Working while high? Not really a thing, it turns out, in weed-legal states
Since Colorado legalized marijuana, the state has become a popular destination for so-called weed tourists. Johnny Welsh, a writer and bartender in Frisco, Colorado, a Rocky Mountain town near Vail, remembers when he would have the entire fall off work. "The restaurants closed, and you could travel the world," he told MoneyWatch, somewhat wistfully.
But while the tourists might be there to consume recreational pot, the same isn't true for the workers. Despite generally loosening standards, Coloradans aren't showing up in droves for work while high, according to drug-test data.
Nationwide, the rate of workers testing positive for drugs has increased over the past decade, according to Quest Diagnostics, a major drug-testing laboratory. It has also risen in states that have made the drug legal. But the rate of increase has been about the same across the two categories, said Barry Sample, Quest's senior director for science and technology.
When Colorado and Washington state legalized recreational marijuana, a short-lived spike occurred in the rate of positive drug tests, but it has since tapered off. "The rate of change in 2017, as compared in 2016, is essentially the same," Sample said.
The positivity rate went up 1 percentage percent in Colorado and 3 percentage points in Washington state. Nationally, the increase was 4 percentage points over the same period, Sample said.
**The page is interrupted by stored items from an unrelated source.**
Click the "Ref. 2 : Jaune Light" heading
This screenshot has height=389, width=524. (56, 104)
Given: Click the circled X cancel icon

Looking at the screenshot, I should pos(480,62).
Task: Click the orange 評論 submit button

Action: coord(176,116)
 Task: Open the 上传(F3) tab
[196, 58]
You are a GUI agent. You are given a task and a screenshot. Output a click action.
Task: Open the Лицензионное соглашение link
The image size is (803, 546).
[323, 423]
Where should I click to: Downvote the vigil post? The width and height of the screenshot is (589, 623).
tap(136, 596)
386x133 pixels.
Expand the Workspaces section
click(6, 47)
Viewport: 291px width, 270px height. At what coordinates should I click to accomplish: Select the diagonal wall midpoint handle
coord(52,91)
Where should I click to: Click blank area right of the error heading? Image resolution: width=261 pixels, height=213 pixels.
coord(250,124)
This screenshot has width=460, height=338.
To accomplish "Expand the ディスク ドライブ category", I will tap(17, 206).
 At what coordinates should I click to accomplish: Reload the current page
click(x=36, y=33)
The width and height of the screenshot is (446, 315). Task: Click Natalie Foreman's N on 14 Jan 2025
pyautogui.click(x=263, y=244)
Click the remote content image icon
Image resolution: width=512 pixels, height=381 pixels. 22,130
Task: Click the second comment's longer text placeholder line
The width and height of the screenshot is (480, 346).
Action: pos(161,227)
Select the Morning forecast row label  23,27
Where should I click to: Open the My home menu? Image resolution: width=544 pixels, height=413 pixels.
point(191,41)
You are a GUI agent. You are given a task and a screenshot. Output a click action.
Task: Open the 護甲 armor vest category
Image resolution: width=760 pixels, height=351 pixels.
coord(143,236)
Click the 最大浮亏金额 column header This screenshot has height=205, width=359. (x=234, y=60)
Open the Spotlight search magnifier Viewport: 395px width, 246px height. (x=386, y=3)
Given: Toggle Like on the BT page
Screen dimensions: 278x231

The exception, he added, was Nevada, where recreational weed became legal in 2016. That year, 2.09 percent of tests came back positive for the drug, but that number jumped to 2.98 percent the year after.
To be sure, there are caveats around the data. Drug tests say nothing about the rate of drug use among workers who aren't tested, and reports indicate that this group is growing in size, a confluence of loosening social attitudes and a relatively tight labor market. And a positive drug test won't tell you if a worker is under the influence, Sample said.
"We really can't say if people are coming to work high," he said. "There's no workforce drug test -- alcohol is another matter -- that will do that."
Questions over drug tests' usefulness were one of the factors that prompted ResumeGo, a 30-person company headquartered in Massachusetts that offers resume-writing services, to drop its drug-testing requirement. Another was the state's legalizing recreational weed in 2016.
"With the costs and hassles associated with it all, we just thought it wasn't worth doing anymore," said CEO Peter Yang. "The reality is, we simply don't care what our employees do in their spare time as long as it's not negatively impacting their work."
Welsh, the Colorado bartender and writer, works in two upscale restaurants, neither of which test for marijuana, he said. Welsh described the workplace attitude toward weed as akin to alcohol. "The owners, they know what's going on, and as long as you're not out of control in your job, it's fine," he said.
For at least one co-worker, who had a tendency to stress a lot, smoking during his shift actually improved performance, Welsh said.
"He'd wait tables, and he'd get irritable if something took a long time. He'd get cranky. So he'd go out and hit a bowl, and then he'd come back," Welsh said, adding that the customers were none the wiser.
Welsh, the author of "Weedgalized in Colorado: True Tales from the High Country," said he enjoys an occasional cannabis-infused gummie after his shift, but never during: "When I'm at work, I want to work. And I want to enjoy myself elsewhere."